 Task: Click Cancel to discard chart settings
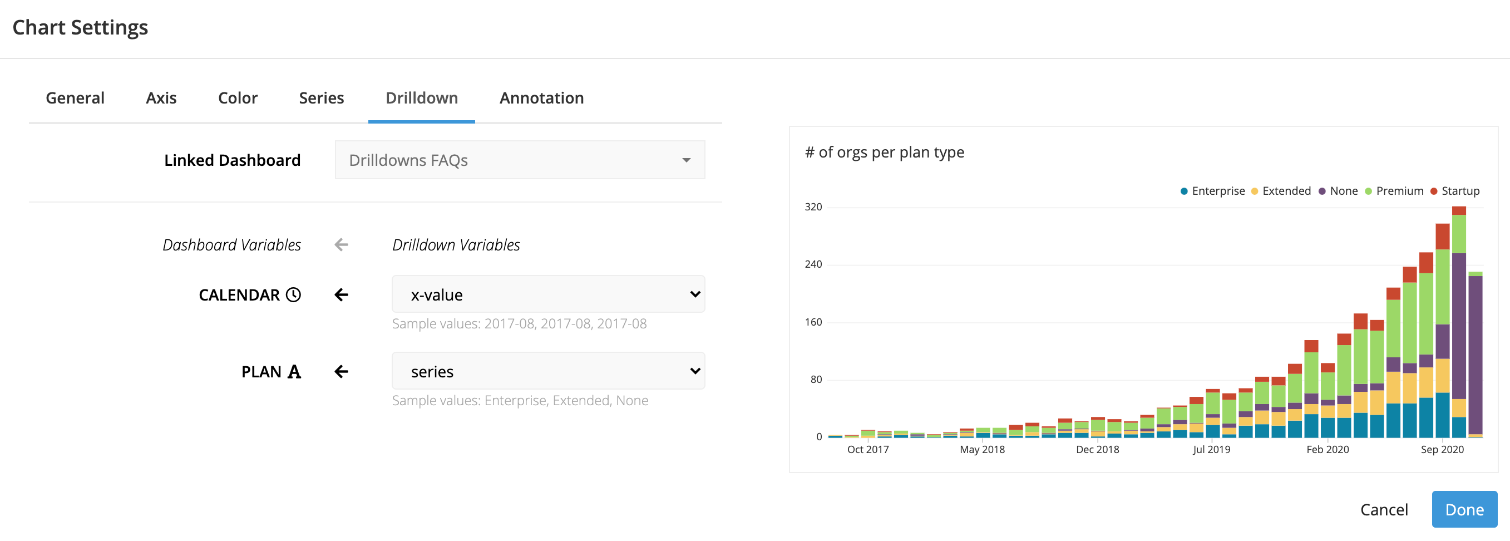(x=1383, y=509)
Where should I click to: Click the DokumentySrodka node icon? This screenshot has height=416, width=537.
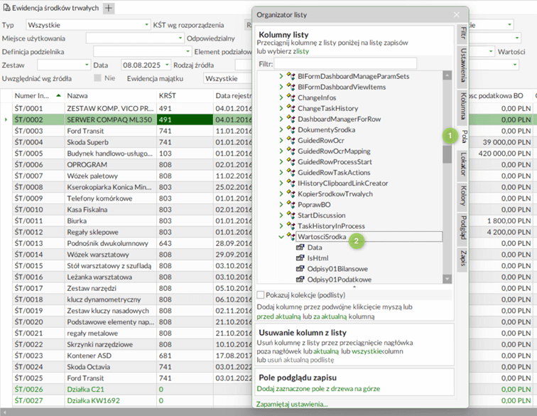point(291,129)
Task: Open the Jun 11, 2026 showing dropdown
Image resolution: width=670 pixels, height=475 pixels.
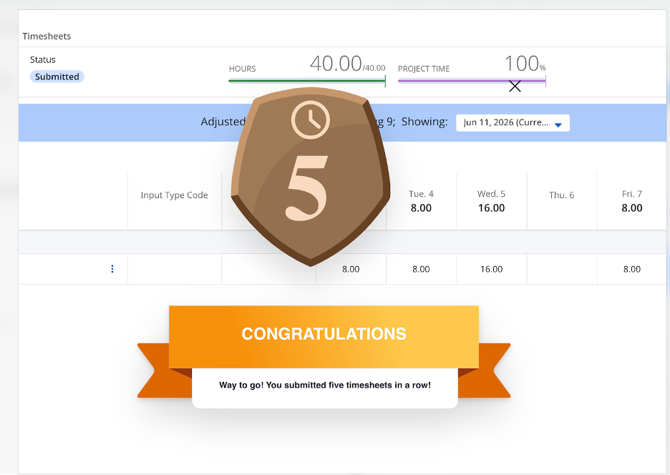Action: point(513,122)
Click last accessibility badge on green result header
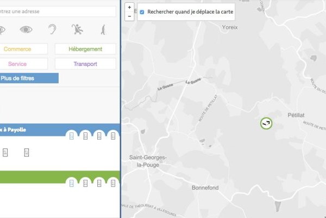Viewport: 326px width, 218px height. click(112, 183)
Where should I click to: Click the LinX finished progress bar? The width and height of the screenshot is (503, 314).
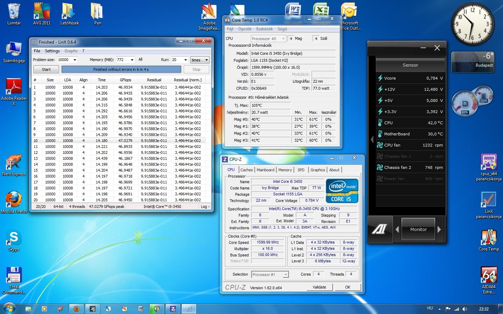121,69
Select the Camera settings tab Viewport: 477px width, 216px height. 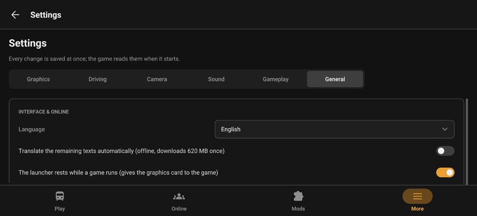point(157,79)
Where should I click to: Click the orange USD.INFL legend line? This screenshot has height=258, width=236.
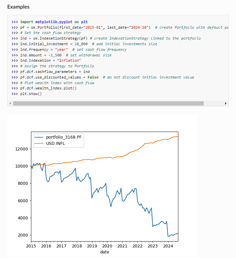39,143
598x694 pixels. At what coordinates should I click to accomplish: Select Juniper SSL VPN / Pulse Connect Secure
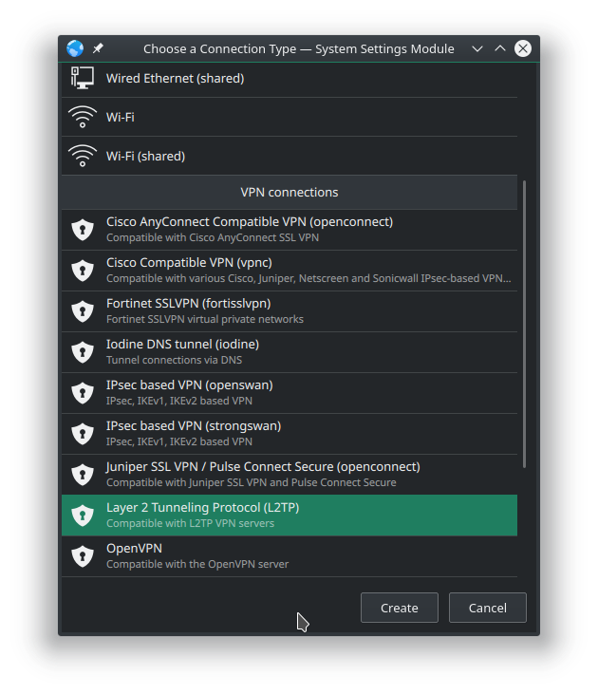[x=290, y=474]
* * *
Give back exactly the lines from the one containing "Where should I click to: Click the orange" to the final line of the entries, both included, and no picture.

Where should I click to: Click the orange USD.INFL legend line? This screenshot has height=258, width=236.
39,143
598x694 pixels. At what coordinates should I click to accomplish: Select Juniper SSL VPN / Pulse Connect Secure
[x=290, y=474]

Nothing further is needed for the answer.